Next, using l'Hôspital's rule, we find

$\lim\limits_{\epsilon \to 0^+} \frac{\epsilon}{1-e^{\epsilon(\|\mathbf{B}\| - v_{\max}^{-1}\lambda)}} = \frac{1}{v_{\max}^{-1}\lambda-\|\mathbf{B}\|}$

and hence $\epsilon \|(\mathbf{I} - (\mathbf{I}+\epsilon \mathbf{B})\mathbf{E}_{\epsilon \lambda }(1))^{-1}\| \leq L_1$ for some constant $L_1$ (depending on $\lambda$), yielding

$\|\mathbf{c}_\epsilon\| = \epsilon \left\|(\mathbf{I} - (\mathbf{I}+\epsilon \mathbf{B})\mathbf{E}_{\epsilon \lambda }(1))^{-1}(\mathbf{I}+\epsilon \mathbf{B})\mathbf{V}^{-1} \int\limits_0^1 \mathbf{E}_{\epsilon \lambda }(1-s)\mathbf{f}(s)ds\right\|\leq L_2\|\mathbf{f}\| \label{cep}$

(14)

for some constant $L_2$. Let us fix $\omega > v_{\max}\|\mathbf{B}\|$. Using (8) and (14), we see that there is a constant $L$, independent of $\epsilon$ such that

$\|R(\omega, \mathbf{A}_{0,\epsilon})\|\leq {L}. \label{abr0}$

(15)
# # # # #
Written request: In the derivation, what inequality is ω fixed to satisfy?

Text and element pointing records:
# # # # #
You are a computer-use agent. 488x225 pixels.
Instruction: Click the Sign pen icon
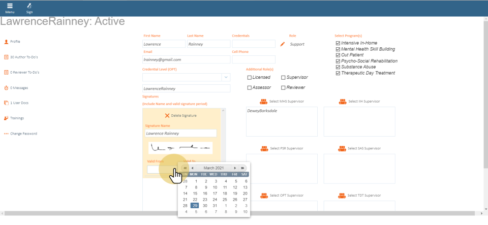coord(29,6)
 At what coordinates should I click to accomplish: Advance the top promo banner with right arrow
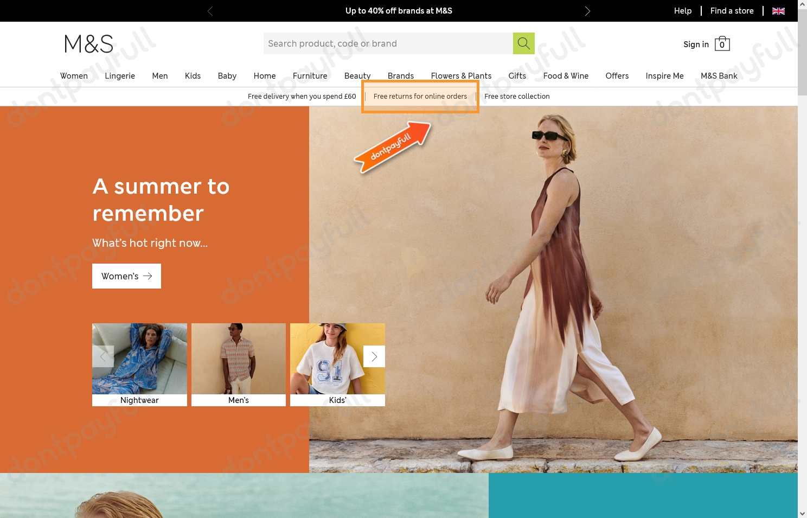pyautogui.click(x=587, y=11)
# # # # #
Correct result: ω is fixed so that ω > v_max‖B‖.